## TEXT PROVIDED
:::::
Updating Your Information

You must provide updated information to any person to whom you claimed to be an exempt payee if you are no longer an exempt payee and anticipate receiving reportable payments in the future from this person. For example, you may need to provide updated information if you are a C corporation that elects to be an S corporation, or if you no longer are tax exempt. In addition, you must furnish a new Form W-9 if the name or TIN changes for the account; for example, if the grantor of a grantor trust dies.

Penalties

Failure to furnish TIN. If you fail to furnish your correct TIN to a requester, you are subject to a penalty of $50 for each such failure unless your failure is due to reasonable cause and not to willful neglect.

Civil penalty for false information with respect to withholding. If you make a false statement with no reasonable basis that results in no backup withholding, you are subject to a $500 penalty.
:::::
## LISTED ENTRIES
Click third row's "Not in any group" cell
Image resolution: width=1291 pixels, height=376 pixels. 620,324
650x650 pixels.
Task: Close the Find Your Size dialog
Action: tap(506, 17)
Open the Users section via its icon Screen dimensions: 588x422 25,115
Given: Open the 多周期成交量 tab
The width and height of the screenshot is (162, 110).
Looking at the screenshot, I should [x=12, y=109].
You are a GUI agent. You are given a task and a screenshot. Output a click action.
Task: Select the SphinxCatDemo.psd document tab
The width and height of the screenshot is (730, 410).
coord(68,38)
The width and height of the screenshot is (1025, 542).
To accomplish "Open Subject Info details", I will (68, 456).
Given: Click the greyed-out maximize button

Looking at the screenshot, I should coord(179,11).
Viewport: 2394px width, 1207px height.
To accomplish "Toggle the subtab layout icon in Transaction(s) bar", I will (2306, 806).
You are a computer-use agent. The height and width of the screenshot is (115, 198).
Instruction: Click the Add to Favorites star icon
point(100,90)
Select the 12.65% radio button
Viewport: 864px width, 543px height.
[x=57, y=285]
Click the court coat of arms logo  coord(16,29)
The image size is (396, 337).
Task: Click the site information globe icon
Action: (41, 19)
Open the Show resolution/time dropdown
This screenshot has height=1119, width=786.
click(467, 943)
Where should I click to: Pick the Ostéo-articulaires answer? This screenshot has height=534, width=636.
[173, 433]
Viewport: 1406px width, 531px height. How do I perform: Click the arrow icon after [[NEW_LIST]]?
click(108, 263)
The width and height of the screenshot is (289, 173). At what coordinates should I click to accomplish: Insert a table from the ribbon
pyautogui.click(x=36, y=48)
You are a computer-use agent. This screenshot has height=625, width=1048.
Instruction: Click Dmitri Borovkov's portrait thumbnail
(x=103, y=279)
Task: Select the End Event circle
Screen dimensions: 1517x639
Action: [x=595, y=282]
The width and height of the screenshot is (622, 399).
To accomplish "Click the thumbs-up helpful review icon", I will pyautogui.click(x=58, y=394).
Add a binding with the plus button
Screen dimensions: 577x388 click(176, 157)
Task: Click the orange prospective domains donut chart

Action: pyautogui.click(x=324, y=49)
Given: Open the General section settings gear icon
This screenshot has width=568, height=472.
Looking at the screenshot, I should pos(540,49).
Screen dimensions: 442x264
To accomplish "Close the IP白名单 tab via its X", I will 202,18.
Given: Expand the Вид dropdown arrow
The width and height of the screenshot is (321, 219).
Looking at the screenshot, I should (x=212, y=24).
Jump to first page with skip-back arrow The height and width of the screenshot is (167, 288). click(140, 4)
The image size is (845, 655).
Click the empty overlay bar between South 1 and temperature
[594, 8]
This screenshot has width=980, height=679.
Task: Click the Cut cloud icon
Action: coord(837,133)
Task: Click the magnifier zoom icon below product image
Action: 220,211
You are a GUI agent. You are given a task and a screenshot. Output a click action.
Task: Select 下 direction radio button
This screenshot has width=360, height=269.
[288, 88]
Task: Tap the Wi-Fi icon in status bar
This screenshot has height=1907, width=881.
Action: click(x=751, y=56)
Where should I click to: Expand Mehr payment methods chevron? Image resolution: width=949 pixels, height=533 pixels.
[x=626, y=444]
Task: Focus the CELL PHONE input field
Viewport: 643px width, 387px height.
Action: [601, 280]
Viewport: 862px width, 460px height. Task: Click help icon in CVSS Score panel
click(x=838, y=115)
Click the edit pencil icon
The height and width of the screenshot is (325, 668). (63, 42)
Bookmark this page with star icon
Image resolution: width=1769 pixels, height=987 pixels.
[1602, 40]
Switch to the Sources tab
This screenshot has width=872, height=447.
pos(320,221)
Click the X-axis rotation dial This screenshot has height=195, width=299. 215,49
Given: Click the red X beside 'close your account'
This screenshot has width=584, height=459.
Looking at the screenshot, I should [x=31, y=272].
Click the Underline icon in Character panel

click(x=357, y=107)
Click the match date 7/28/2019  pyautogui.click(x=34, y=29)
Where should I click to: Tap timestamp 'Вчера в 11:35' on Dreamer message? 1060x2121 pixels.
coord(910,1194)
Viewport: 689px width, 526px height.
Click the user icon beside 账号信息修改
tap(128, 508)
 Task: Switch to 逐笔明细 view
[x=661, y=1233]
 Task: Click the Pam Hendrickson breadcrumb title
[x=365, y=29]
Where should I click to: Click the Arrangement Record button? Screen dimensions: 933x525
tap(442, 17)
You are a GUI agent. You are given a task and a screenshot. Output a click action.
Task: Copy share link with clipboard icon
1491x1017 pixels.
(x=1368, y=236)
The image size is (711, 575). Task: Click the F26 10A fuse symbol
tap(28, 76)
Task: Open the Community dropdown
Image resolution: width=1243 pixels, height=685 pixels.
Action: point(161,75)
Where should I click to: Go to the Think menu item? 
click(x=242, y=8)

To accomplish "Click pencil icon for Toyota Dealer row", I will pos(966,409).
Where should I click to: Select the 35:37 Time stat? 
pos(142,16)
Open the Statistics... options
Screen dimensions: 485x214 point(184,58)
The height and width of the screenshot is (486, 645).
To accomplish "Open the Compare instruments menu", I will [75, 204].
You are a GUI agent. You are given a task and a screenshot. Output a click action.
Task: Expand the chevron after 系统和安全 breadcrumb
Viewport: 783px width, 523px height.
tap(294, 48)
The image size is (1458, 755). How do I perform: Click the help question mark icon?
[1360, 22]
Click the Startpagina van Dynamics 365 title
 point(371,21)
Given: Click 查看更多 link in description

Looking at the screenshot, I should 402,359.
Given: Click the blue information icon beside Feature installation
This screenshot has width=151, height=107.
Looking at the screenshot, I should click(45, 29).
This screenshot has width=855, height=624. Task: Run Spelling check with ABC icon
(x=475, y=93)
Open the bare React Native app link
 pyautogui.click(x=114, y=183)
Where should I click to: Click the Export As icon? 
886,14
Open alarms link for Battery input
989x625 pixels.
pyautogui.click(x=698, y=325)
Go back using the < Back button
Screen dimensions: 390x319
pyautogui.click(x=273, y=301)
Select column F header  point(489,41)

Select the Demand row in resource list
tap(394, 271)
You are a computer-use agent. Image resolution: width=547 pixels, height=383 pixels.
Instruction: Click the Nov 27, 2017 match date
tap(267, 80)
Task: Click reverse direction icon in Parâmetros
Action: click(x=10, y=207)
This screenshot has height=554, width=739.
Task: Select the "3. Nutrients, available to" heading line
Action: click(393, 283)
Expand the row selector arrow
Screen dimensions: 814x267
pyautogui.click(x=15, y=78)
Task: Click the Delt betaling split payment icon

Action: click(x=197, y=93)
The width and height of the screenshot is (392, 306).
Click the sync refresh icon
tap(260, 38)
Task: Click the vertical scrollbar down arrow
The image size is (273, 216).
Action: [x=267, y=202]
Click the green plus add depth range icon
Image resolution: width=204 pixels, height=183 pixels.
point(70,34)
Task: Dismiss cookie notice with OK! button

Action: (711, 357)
:::::
## HOW TO COMPLETE THIS TASK
In the text on updating information and penalties, what penalty applies to each failure to furnish a correct TIN to a requester? The lines were taken from a different source than the text.

## WRITTEN ANSWER
A penalty of $50 for each such failure, unless the failure is due to reasonable cause and not to willful neglect.